TrueFace-Adapter / README.md
RishabhInCode's picture
Update README.md
446b1fb verified
---
license: creativeml-openrail-m
base_model:
- SG161222/Realistic_Vision_V4.0_noVAE
tags:
- text-to-image
- stable-diffusion
- ip-adapter
- face-id
- identity-preservation
- portrait
- rishabh-in-code
library_name: diffusers
pipeline_tag: text-to-image
---
# TrueFace-Adapter: High-Fidelity Identity Preservation
![Model License](https://img.shields.io/badge/License-Non--Commercial-red.svg)
![Base Model](https://img.shields.io/badge/Base%20Model-Realistic%20Vision%20V4.0-blue.svg)
---
## Introduction
This is a custom, fine-tuned version of the **IP-Adapter-FaceID-PlusV2** model for Stable Diffusion 1.5. It was specifically trained to prioritize high-fidelity identity preservation while maintaining compositional realism across highly diverse prompts.
The model relies on FaceID embeddings extracted via the InsightFace `buffalo_l` model to condition the image generation process directly into the UNet cross-attention layers.
* **Base Diffusion Model:** `SG161222/Realistic_Vision_V4.0_noVAE`
* **VAE:** `stabilityai/sd-vae-ft-mse`
* **Image Encoder:** `laion/CLIP-ViT-H-14-laion2B-s32B-b79K`
* **Dataset:** images sampled from `bitmind/celeb-a-hq`.
* **Optimization:** Joint optimization utilizing standard Diffusion Loss paired with Identity Loss (ArcFace Cosine Similarity).
## Evaluation Metrics
The model was rigorously evaluated against the generic zero-shot IP-Adapter baseline.
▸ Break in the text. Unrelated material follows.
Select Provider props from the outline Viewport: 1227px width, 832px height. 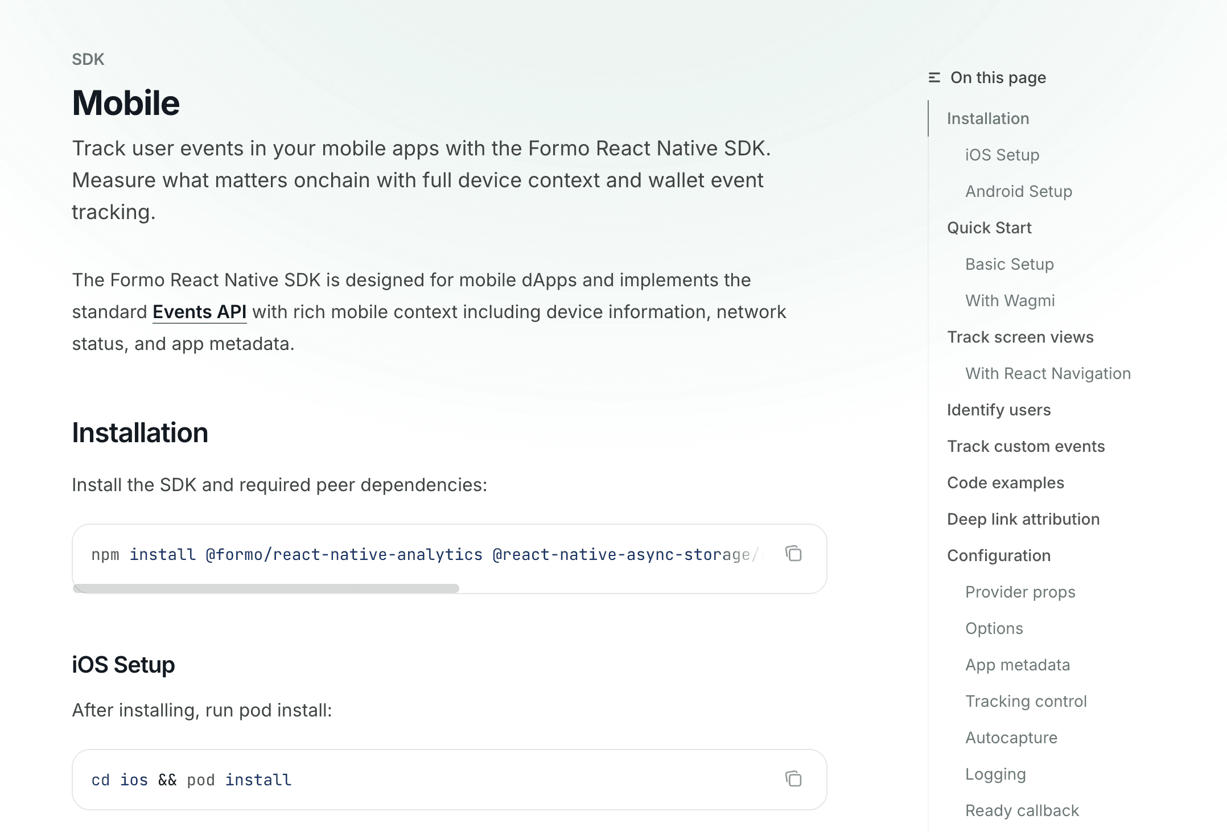click(1020, 592)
Testing involved generating multiple stylistic variations (cinematic lighting, charcoal sketch, outdoor lighting, etc.) across various seed images.
| Metric | Baseline (Zero-Shot) | Fine-Tuned (This Model) | Note |
|---|---|---|---|
| **Identity Score** (Higher is better) | 0.8327 | **0.8754** | Significant improvement in facial structure retention. |
| **FID Score** (Lower is better) | **259.27** | 283.11 | Standard distributional gap trade-off when forcing strict identity constraints. |
*Note: In 1-to-1 sample comparisons, this fine-tuned model successfully pushed specific Identity Scores as high as **0.9680**, achieving superior sample-specific realism (FID: 421.97 vs Baseline: 448.15).*
## Generalization to Unseen Data (CelebA-HQ)
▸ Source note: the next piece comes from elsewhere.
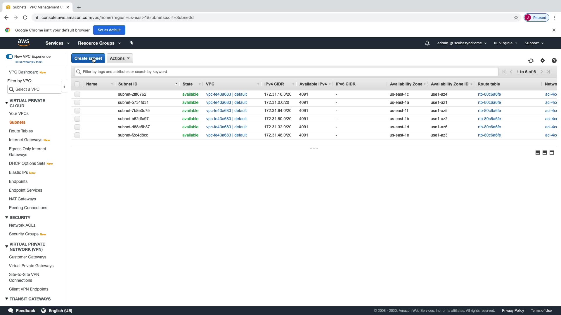Image resolution: width=561 pixels, height=315 pixels.
Task: Expand the N. Virginia region selector
Action: tap(505, 43)
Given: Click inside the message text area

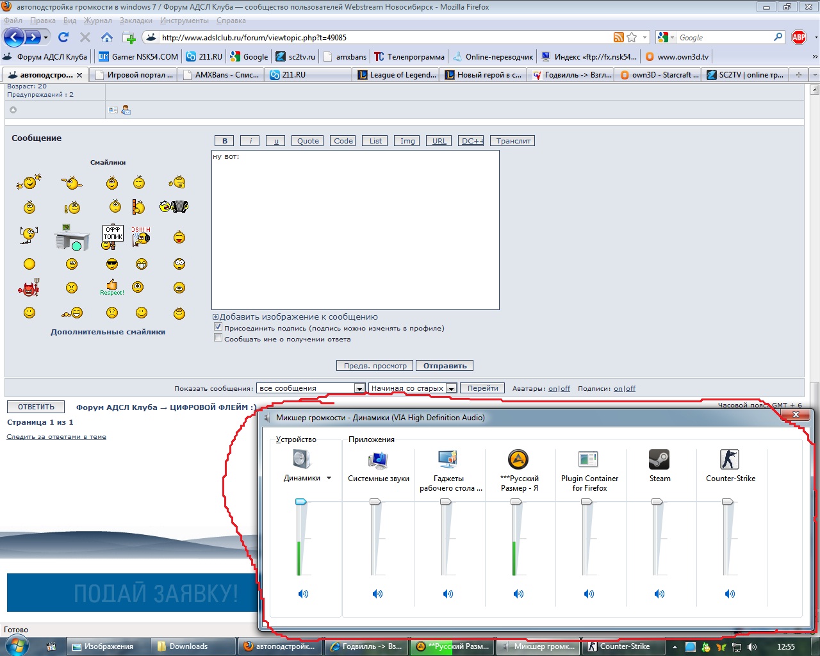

To prove TrueFace-Adapter does not overfit to the training data, we tested it on unseen subjects from the CelebA-HQ dataset across 5 distinct prompts (Cinematic, Smiling, Sunglasses, Studio, Charcoal Sketch).
**Reference Subject (Unseen Data):**
![Original](celeb_original.png)
**Baseline (Standard IP-Adapter Zero-Shot):**
*Notice the loss of the square jawline, the alteration of the eye shape, and the complete loss of identity in the sketch (far right).*
![Baseline](celeb_baseline.png)
**TrueFace-Adapter (Ours):**
*The fine-tuned model strictly preserves the subject's deep-set eyes, specific jaw structure, and maintains high-fidelity likeness even in the charcoal sketch medium.*
![Finetuned](celeb_finetuned.png)
## Usage
To use this model, you first need to extract the face embedding and aligned face image using `insightface`.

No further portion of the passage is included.